*Activity*
The records below must be reproduced in full and without error.

┌──

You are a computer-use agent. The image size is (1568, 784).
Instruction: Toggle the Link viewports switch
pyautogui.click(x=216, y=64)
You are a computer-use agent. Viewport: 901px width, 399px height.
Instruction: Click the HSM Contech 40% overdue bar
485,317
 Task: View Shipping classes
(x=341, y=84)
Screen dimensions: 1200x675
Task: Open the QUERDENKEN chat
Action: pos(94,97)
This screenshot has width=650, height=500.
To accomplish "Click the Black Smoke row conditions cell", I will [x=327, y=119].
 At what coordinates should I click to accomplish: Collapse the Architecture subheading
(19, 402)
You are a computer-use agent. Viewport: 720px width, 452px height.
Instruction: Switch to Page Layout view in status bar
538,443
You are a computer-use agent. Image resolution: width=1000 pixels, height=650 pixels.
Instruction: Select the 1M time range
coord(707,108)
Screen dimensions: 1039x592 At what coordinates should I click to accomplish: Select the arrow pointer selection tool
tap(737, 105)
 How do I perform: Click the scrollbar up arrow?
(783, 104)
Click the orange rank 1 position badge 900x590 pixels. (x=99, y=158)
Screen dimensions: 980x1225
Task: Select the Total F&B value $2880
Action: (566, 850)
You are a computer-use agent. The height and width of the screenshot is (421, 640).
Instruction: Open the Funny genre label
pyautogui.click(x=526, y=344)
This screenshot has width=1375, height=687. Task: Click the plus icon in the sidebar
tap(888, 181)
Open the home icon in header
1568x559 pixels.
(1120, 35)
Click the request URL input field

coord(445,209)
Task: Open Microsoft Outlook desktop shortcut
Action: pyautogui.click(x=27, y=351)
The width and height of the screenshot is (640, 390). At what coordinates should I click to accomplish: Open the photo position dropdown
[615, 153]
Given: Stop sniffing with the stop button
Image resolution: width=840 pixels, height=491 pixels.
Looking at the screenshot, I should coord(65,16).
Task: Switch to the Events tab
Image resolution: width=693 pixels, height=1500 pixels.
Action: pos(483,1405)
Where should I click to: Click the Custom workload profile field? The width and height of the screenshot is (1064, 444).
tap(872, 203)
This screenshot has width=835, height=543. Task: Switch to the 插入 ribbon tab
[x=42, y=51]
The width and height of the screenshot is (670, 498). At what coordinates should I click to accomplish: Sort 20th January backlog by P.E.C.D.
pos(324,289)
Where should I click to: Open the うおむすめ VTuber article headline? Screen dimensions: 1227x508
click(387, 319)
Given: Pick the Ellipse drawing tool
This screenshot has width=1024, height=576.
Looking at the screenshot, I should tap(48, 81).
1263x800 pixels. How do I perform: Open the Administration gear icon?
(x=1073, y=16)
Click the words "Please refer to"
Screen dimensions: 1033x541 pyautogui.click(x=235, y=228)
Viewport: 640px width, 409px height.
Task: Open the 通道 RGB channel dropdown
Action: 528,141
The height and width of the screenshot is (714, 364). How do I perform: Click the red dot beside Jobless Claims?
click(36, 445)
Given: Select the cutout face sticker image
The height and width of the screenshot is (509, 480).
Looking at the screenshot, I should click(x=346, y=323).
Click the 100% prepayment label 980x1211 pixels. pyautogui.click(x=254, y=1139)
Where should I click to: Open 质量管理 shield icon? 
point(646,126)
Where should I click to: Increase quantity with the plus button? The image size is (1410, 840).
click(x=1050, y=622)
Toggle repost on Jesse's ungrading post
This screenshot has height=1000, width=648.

└──

*Solution below*
You are a computer-use agent. The image size is (1568, 784).
Instruction: Toggle the Link viewports switch
pyautogui.click(x=216, y=64)
You are a computer-use agent. Viewport: 901px width, 399px height.
Instruction: Click the HSM Contech 40% overdue bar
485,317
 Task: View Shipping classes
(x=341, y=84)
Screen dimensions: 1200x675
Task: Open the QUERDENKEN chat
Action: pos(94,97)
This screenshot has width=650, height=500.
To accomplish "Click the Black Smoke row conditions cell", I will [x=327, y=119].
 At what coordinates should I click to accomplish: Collapse the Architecture subheading
(19, 402)
You are a computer-use agent. Viewport: 720px width, 452px height.
Instruction: Switch to Page Layout view in status bar
538,443
You are a computer-use agent. Image resolution: width=1000 pixels, height=650 pixels.
Instruction: Select the 1M time range
coord(707,108)
Screen dimensions: 1039x592 At what coordinates should I click to accomplish: Select the arrow pointer selection tool
tap(737, 105)
 How do I perform: Click the scrollbar up arrow?
(783, 104)
Click the orange rank 1 position badge 900x590 pixels. (x=99, y=158)
Screen dimensions: 980x1225
Task: Select the Total F&B value $2880
Action: (566, 850)
You are a computer-use agent. The height and width of the screenshot is (421, 640).
Instruction: Open the Funny genre label
pyautogui.click(x=526, y=344)
This screenshot has width=1375, height=687. Task: Click the plus icon in the sidebar
tap(888, 181)
Open the home icon in header
1568x559 pixels.
(1120, 35)
Click the request URL input field

coord(445,209)
Task: Open Microsoft Outlook desktop shortcut
Action: pyautogui.click(x=27, y=351)
The width and height of the screenshot is (640, 390). At what coordinates should I click to accomplish: Open the photo position dropdown
[615, 153]
Given: Stop sniffing with the stop button
Image resolution: width=840 pixels, height=491 pixels.
Looking at the screenshot, I should coord(65,16).
Task: Switch to the Events tab
Image resolution: width=693 pixels, height=1500 pixels.
Action: pos(483,1405)
Where should I click to: Click the Custom workload profile field? The width and height of the screenshot is (1064, 444).
tap(872, 203)
This screenshot has width=835, height=543. Task: Switch to the 插入 ribbon tab
[x=42, y=51]
The width and height of the screenshot is (670, 498). At what coordinates should I click to accomplish: Sort 20th January backlog by P.E.C.D.
pos(324,289)
Where should I click to: Open the うおむすめ VTuber article headline? Screen dimensions: 1227x508
click(387, 319)
Given: Pick the Ellipse drawing tool
This screenshot has width=1024, height=576.
Looking at the screenshot, I should tap(48, 81).
1263x800 pixels. How do I perform: Open the Administration gear icon?
(x=1073, y=16)
Click the words "Please refer to"
Screen dimensions: 1033x541 pyautogui.click(x=235, y=228)
Viewport: 640px width, 409px height.
Task: Open the 通道 RGB channel dropdown
Action: 528,141
The height and width of the screenshot is (714, 364). How do I perform: Click the red dot beside Jobless Claims?
click(36, 445)
Given: Select the cutout face sticker image
The height and width of the screenshot is (509, 480).
Looking at the screenshot, I should click(x=346, y=323).
Click the 100% prepayment label 980x1211 pixels. pyautogui.click(x=254, y=1139)
Where should I click to: Open 质量管理 shield icon? 
point(646,126)
Where should I click to: Increase quantity with the plus button? The image size is (1410, 840).
click(x=1050, y=622)
Toggle repost on Jesse's ungrading post
This screenshot has height=1000, width=648.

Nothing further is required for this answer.